A girlguiding group held a tea party to celebrate 100 years of women being able to vote.
First Pagham and Aldwick Brownies held an ‘EqualiTeas’ tea party in aid of equal rights to vote including 90 years since the Representation of the People Act became law, which gave all men and women over 21 an equal right to vote.
‘EqualiTeas’ was developed by the Houses of Parliament as part of its Education and Engagement Service.
It is an initiative to get communities together to share, debate and celebrate what equality means to them.
Tea parties are a long tradition as part of the campaign for equal votes.
Historically, tea parties were hotbeds of political activism.
It was one of the few ways women could meet without men to discuss and plan.
The leading suffrage organisations used tea parties and tea shops as central elements in their campaigning.
They were excellent spaces to increase awareness, discuss tactics and raise money.
The Brownies invited a variety of guests to their EqualiTeas tea party.
They were joined by officials such as the chair of Arun District Council, Cllr Alan Gammon, the deputy mayor of Bognor Regis, Phil Woodall, his consort Steve Hearn and cllr Jeanette Warr, and Aldwick parish councillor cllr Mrs Rufey.
As well as Girlguiding Bognor Regis division commissioner Karen Railton, guiding friends and members of the Trefoil Guild, as well as their families.
Everyone who attended was treated to plenty of tea and cake.
They also joined in discussions and activities that got them thinking about equality and democracy .

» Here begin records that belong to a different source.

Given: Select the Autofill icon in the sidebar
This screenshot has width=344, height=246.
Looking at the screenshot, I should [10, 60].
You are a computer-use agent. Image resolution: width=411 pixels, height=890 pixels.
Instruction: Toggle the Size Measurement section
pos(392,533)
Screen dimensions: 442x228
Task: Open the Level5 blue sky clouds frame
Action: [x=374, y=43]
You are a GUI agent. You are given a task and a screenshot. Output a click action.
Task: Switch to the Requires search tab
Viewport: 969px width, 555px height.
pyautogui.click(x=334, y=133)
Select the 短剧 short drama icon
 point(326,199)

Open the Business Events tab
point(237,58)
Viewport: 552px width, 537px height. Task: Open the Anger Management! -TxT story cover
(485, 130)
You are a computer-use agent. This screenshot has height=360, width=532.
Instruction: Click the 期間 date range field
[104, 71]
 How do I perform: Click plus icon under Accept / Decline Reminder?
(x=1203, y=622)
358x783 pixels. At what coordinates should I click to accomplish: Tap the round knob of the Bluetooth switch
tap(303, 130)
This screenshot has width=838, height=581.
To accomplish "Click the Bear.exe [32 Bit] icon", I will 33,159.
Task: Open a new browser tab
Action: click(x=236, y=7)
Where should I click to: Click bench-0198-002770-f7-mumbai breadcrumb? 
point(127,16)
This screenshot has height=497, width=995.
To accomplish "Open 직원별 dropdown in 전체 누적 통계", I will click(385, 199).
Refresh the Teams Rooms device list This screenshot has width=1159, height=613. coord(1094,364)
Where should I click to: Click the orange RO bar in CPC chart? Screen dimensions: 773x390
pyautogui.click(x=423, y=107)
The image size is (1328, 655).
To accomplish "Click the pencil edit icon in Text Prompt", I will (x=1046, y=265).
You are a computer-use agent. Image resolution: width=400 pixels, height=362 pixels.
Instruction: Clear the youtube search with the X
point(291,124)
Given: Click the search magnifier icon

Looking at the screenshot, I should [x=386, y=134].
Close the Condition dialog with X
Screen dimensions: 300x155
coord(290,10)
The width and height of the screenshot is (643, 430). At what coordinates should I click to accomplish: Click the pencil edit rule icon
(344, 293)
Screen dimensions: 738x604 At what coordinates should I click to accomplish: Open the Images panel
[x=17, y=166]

These included the right to vote, when women first got the vote, when men and women gained equal voting rights and the mismatch of our demography with the composition of MPs in the Houses of Parliament and members of the House of Lords.
Guests were also asked ‘When I’m Prime Minister I would’. This elicited a fantastic selection of responses from the children that included:
“See unicorns every day.”
“To let homeless not be homeless.”
“Reintroduce National Service.”
“Eat chocolate every day.”
“Make everything fair.”
“Make an English space programme”.
“The tea party was a great success. Our councillors expressed their delight in the interest the Brownies were taking in finding out about democracy and equality,” said Angela Purser, leader of First Pagham and Aldwick Brownies.